Belanghebbende heeft blijkens het proces-verbaal van de zitting op 28 juni 2017 bij het Hof, mede op vragen van het Hof, als volgt verklaard:

“ Ik ben in het BIG-register opgenomen onder de categorie alternatieve zorg/overige behandeling/acupunctuur (…).

Na het behalen van mijn artsendiploma heb ik mij gespecialiseerd in de sociale geneeskunde. Dat betreft de geneeskunde op het terrein van verzekeringen, bedrijven en sport. Ik ben op alle drie de terreinen als arts werkzaam geweest; ik was tot aan mijn VUT werkzaam bij het GAK/GMD.

Ik heb ervaring in de acupunctuur opgedaan in de praktijken van dr. [Q]; ik assisteerde hem. [Q] deed hetzelfde als ik nu. Wij waren lid van de beroepsvereniging voor artsen/acupuncturisten; dat is de Nederlandse Artsen Acupunctuur Vereniging (hierna: de vereniging). Ik ben vanaf 1980 lid van de vereniging [...]. Vanaf 2009 ben ik door het bestuur belast met het opzetten vande onderwijstak op het gebied van acupunctuur. Ik zit ook in de commissies van wetenschap, public relations en verzekeringen van de vereniging. (…) [Q] is in 2008 overleden. [Q] was daarvoor ernstig ziek. Onder die omstandigheden nam ik niet graag de praktijk over. Wat er daarna met de praktijk gebeurd is? Ik meen dat alle spullen van de praktijk van [Q] zijn verkocht. Uiteindelijk zijn veel patiënten van [Q] bij mij terechtgekomen; in de tussentijd gingen die naar drie andere praktijken in de buurt.

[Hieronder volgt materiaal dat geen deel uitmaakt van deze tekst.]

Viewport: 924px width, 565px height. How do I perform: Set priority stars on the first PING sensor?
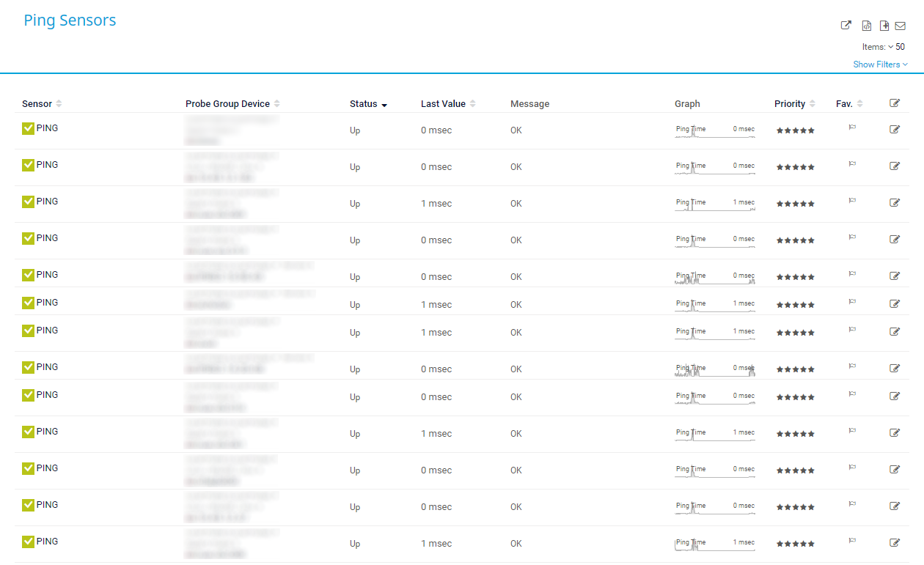[796, 130]
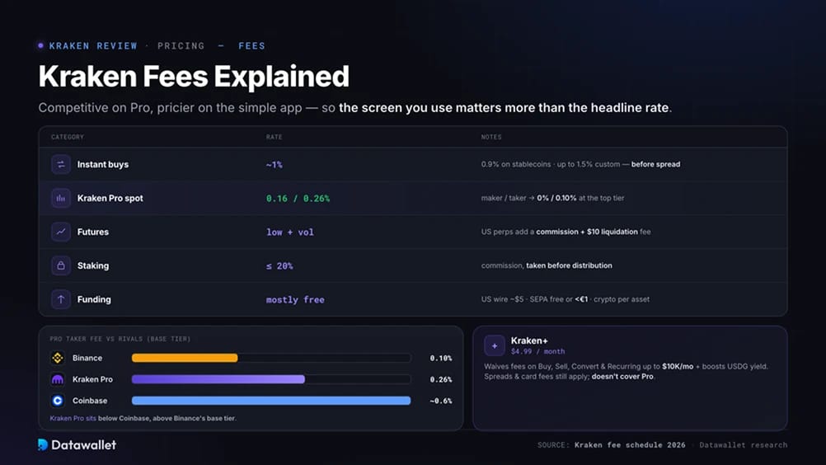Click the Kraken Pro purple logo icon
Screen dimensions: 826x465
(x=58, y=379)
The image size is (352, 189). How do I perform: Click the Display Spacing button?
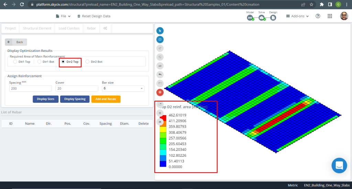[x=75, y=99]
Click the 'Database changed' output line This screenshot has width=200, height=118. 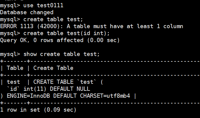point(27,12)
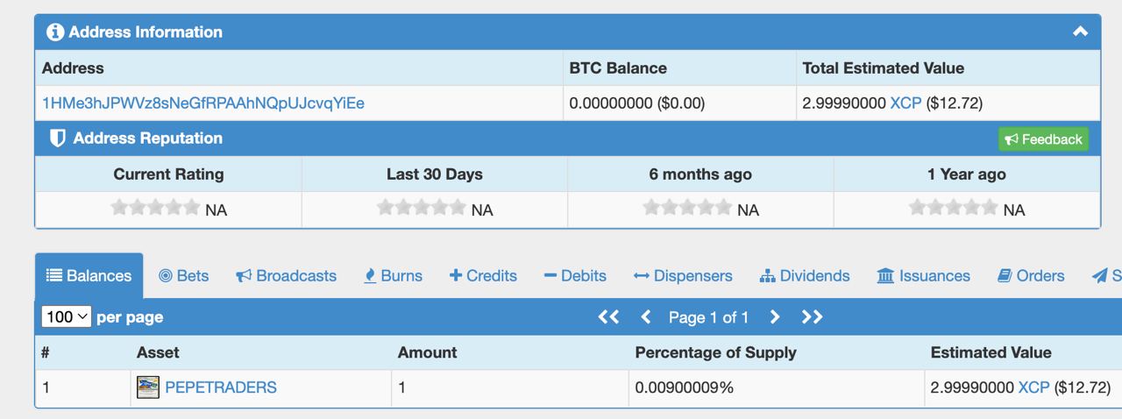Open address 1HMe3hJPWVz8sNeGfRPAAhNQpUJcvqYiEe link
This screenshot has width=1122, height=419.
click(203, 103)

De meeste mensen die bij mij komen zijn of mensen in de reguliere zorg die zijn uitbehandeld of bij wie resultaat uitblijft. (…)

De omzet is in de loop der jaren opgelopen. (…) De activiteiten in verband met auto’s zijn minimaal; meestal is dat verhuur van de autobruggen. De bedrijfsruimte is ongeveer driemaal zo groot als deze zittingszaal [griffier: zittingszaal 5 is ongeveer 50 vierkantemeter]. Ik heb een praktijk met vier behandelkamers. Ik heb een praktijk met vier behandelkamers.

U vraagt waarom de omzet in de in geding zijnde jaren van achtereenvolgens € 1.496 en € 836 bedraagt; hoe verhoudt zich dit tot de veel hogere prognose en het aantal behandelkamers? Staan de kamers leeg? Ik heb de eerste drie jaren problemen gehad met mijn aannemer; die ging failliet. Toen heb ik de verbouwing voor mijn rekening genomen. Waarom meende ik van start te gaan met vier behandelkamers? De kamers liggen naast elkaar; ik behandel meer patiënten tegelijk. (…)”

3 Geschil in hoger beroep

Evenals bij de rechtbank is bij het Hof in geschil of de door belanghebbende in de jaren 2011 en 2012 onder de naam ‘[A]’ verrichte activiteiten zijn aan te merken als een bron van inkomen.

De aangifteverzuimboete van € 226 is niet in geschil.